◆ **EXERCISE GOAL**
Recast the data below as a numbered list, one entry per line, dropping any blank lines. Leave the pictures out of your answer.

-- Start of SUPPLIED INFORMATION --

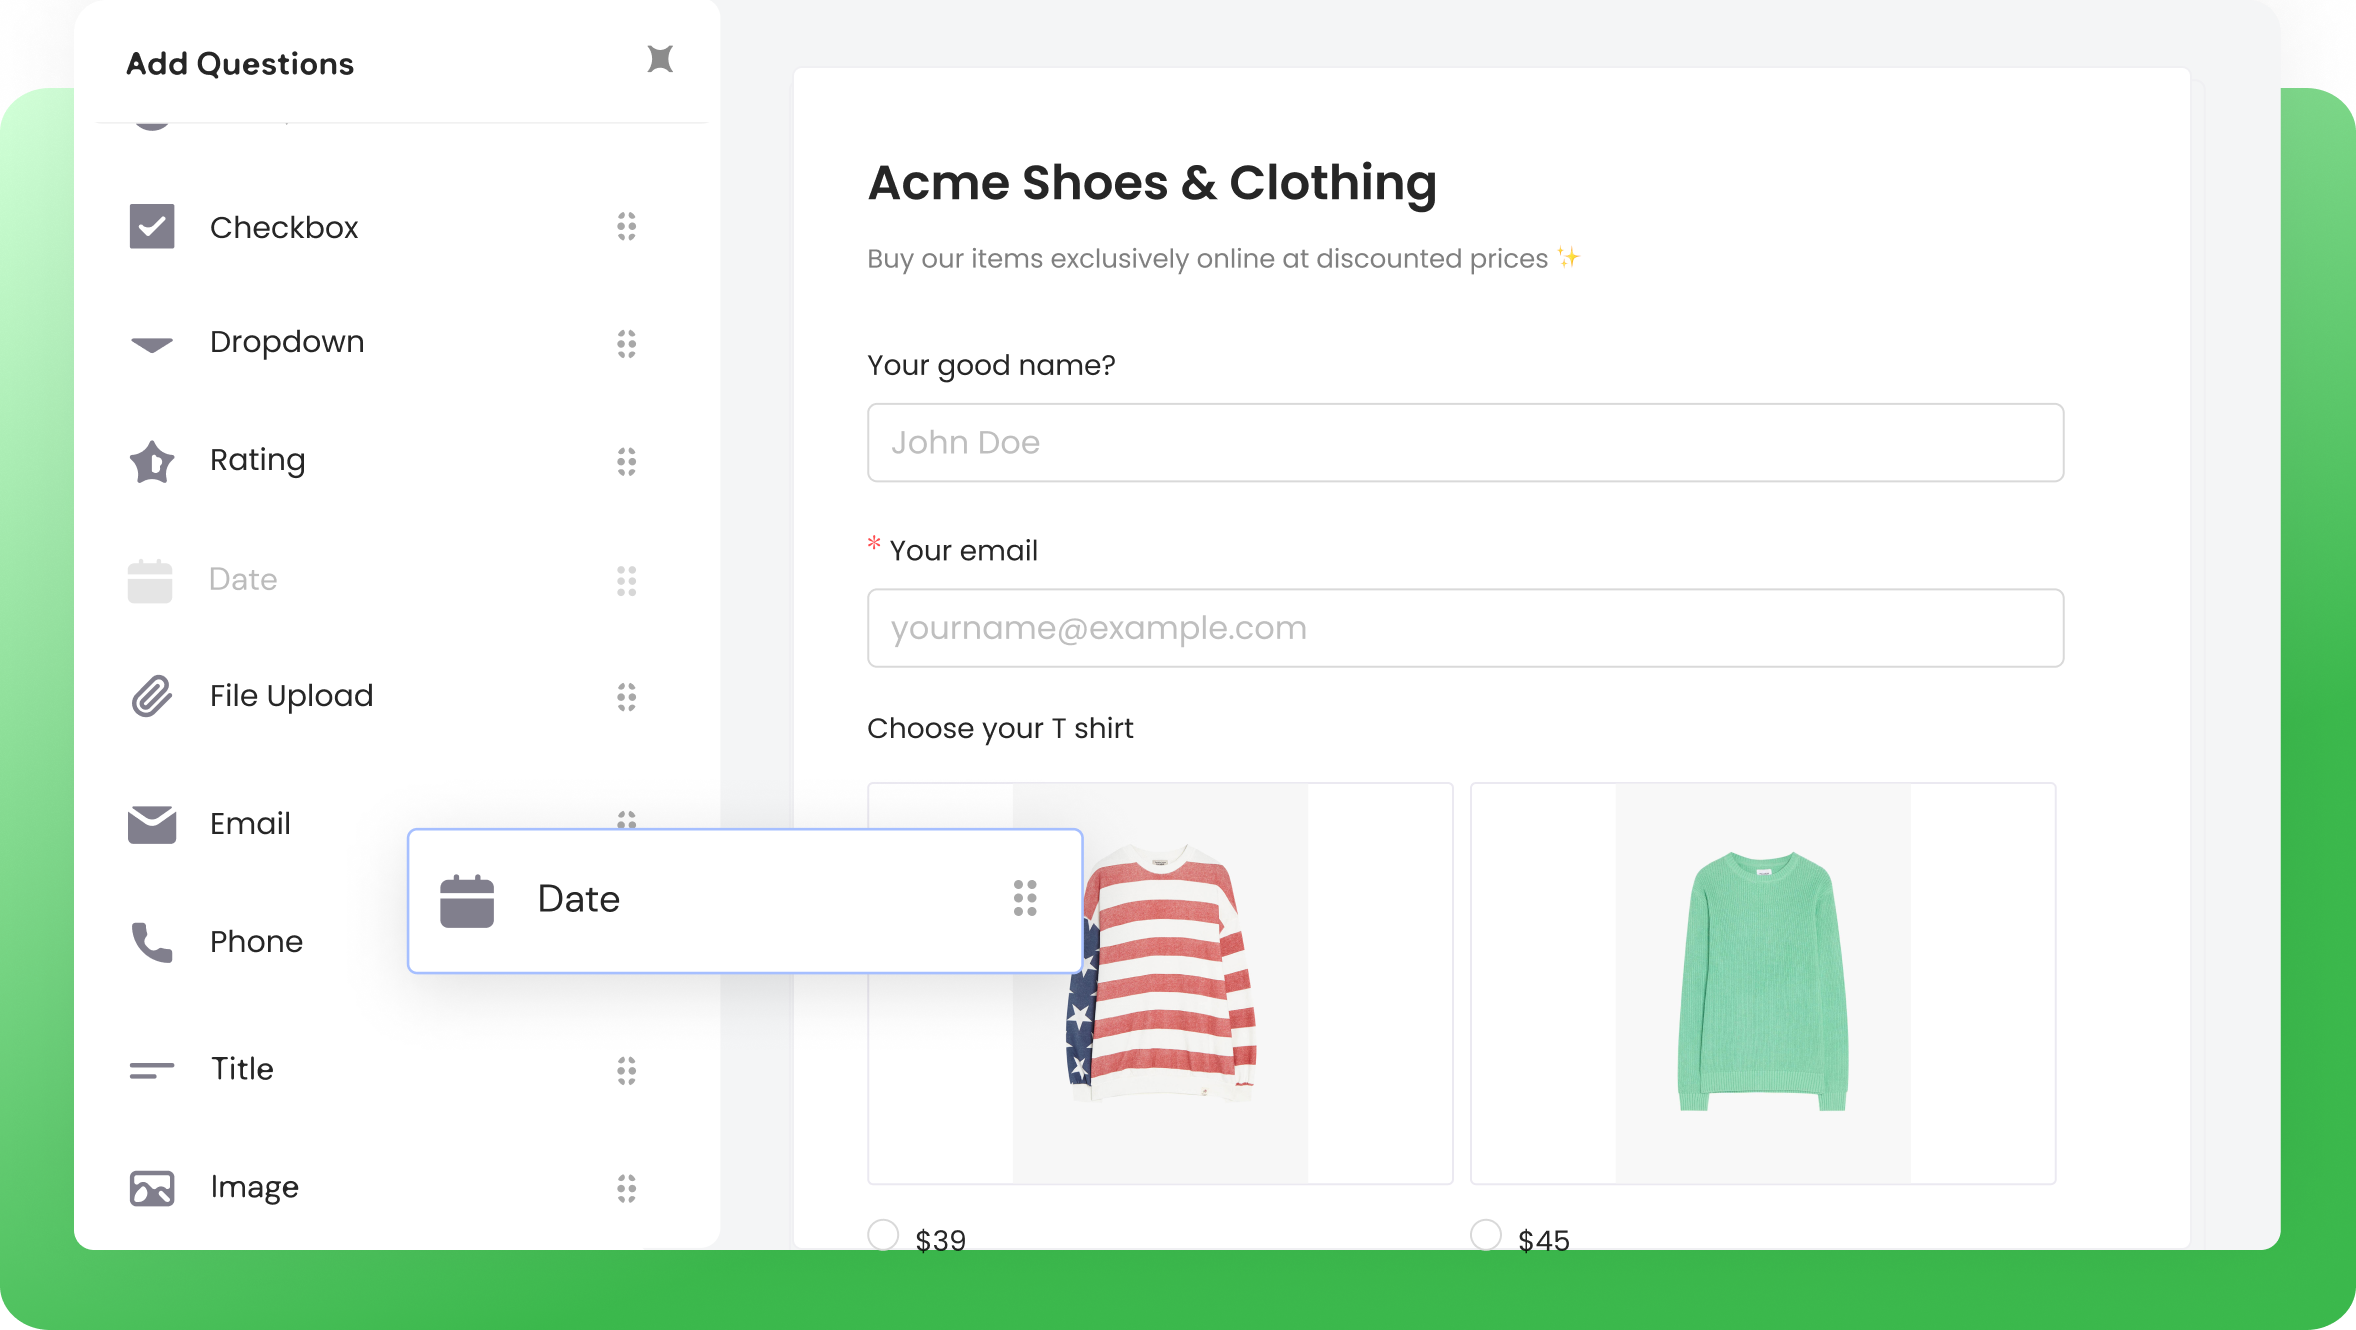Open the Dropdown question type

287,342
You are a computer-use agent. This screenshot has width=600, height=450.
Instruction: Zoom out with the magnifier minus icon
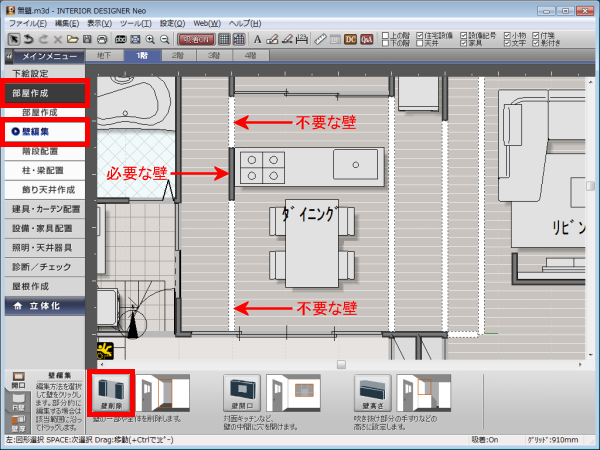164,38
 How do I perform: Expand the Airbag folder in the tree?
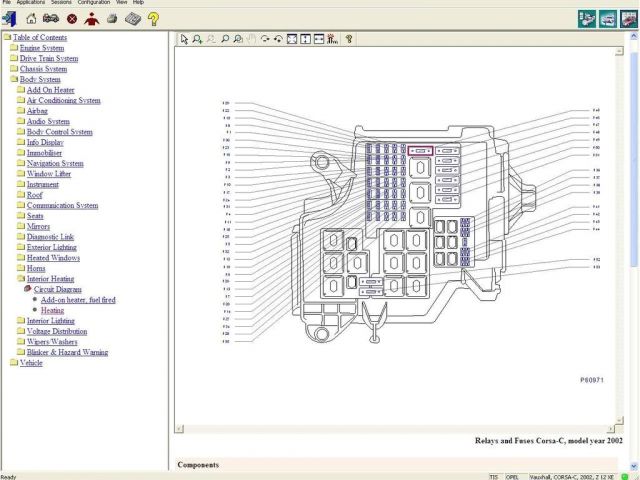(x=37, y=111)
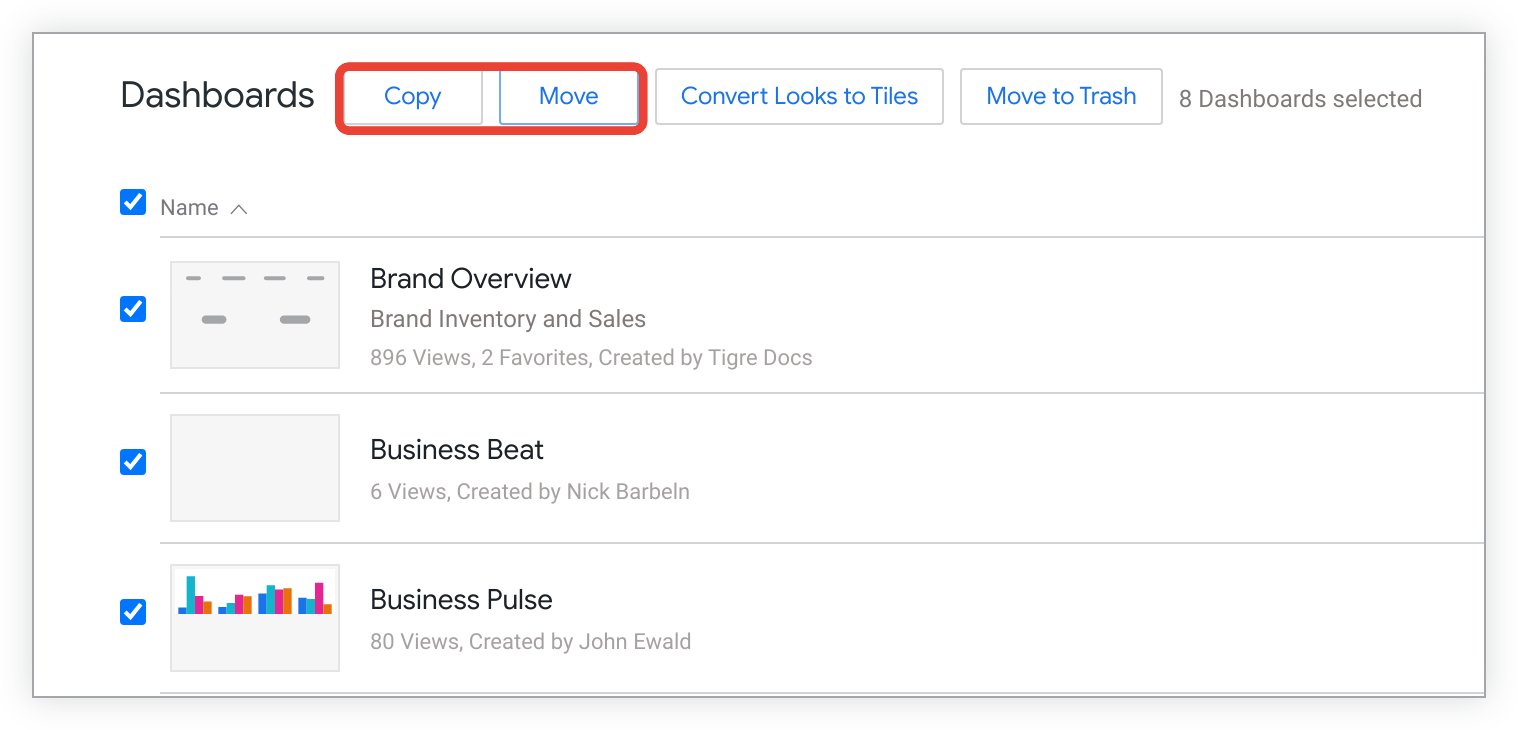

-- End of SUPPLIED INFORMATION --

◆ **FINISHED ANSWER**
1. Open the Dropdown question type
2. 287,342
3. You are a computer-use agent. This screenshot has width=600, height=450.
4. Instruction: Zoom out with the magnifier minus icon
5. 164,38
6.  How do I perform: Expand the Airbag folder in the tree?
7. (x=37, y=111)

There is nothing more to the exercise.